Extracted data entries
++++++++++

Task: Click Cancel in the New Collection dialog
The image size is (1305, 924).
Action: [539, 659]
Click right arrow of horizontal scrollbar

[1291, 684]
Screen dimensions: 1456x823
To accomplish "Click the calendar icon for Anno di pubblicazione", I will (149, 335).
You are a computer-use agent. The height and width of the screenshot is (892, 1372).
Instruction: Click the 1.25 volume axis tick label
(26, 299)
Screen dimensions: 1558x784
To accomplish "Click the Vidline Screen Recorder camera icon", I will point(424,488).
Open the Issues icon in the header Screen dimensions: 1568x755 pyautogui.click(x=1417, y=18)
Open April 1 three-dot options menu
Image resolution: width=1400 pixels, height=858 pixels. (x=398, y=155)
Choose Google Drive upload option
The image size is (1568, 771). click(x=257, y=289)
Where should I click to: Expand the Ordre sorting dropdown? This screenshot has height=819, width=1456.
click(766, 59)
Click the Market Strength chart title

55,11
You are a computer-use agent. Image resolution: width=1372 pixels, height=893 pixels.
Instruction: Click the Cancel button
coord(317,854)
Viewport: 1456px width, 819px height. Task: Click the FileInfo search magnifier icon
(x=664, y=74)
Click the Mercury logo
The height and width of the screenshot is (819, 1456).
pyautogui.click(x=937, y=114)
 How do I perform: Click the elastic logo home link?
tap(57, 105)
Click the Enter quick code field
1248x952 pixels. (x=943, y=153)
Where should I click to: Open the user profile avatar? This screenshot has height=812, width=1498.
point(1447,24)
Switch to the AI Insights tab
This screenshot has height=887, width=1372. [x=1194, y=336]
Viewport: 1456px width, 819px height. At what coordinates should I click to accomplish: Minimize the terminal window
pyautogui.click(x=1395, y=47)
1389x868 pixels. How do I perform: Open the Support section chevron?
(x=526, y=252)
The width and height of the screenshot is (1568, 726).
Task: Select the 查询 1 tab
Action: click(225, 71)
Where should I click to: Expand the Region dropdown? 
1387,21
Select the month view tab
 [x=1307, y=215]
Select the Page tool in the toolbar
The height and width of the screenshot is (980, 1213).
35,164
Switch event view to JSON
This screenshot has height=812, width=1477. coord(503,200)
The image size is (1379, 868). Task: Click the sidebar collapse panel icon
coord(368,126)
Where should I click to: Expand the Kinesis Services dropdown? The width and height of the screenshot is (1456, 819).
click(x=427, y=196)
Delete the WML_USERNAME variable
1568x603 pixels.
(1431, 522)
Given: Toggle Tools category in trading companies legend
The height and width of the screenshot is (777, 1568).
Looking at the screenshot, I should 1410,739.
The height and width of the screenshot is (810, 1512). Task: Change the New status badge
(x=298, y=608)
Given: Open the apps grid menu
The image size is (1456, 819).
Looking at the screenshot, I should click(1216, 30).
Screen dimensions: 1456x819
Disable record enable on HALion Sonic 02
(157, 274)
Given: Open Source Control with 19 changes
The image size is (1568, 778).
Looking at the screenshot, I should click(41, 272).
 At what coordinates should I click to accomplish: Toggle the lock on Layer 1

++++++++++

• [Problem requirements]
Set out, exactly as written, the lines from the line with "Switch event view to JSON" to the last line of the records, inclusive, and only those lines.

• [Answer box]
Switch event view to JSON
This screenshot has height=812, width=1477. coord(503,200)
The image size is (1379, 868). Task: Click the sidebar collapse panel icon
coord(368,126)
Where should I click to: Expand the Kinesis Services dropdown? The width and height of the screenshot is (1456, 819).
click(x=427, y=196)
Delete the WML_USERNAME variable
1568x603 pixels.
(1431, 522)
Given: Toggle Tools category in trading companies legend
The height and width of the screenshot is (777, 1568).
Looking at the screenshot, I should 1410,739.
The height and width of the screenshot is (810, 1512). Task: Change the New status badge
(x=298, y=608)
Given: Open the apps grid menu
The image size is (1456, 819).
Looking at the screenshot, I should click(1216, 30).
Screen dimensions: 1456x819
Disable record enable on HALion Sonic 02
(157, 274)
Given: Open Source Control with 19 changes
The image size is (1568, 778).
Looking at the screenshot, I should click(41, 272).
 At what coordinates should I click to accomplish: Toggle the lock on Layer 1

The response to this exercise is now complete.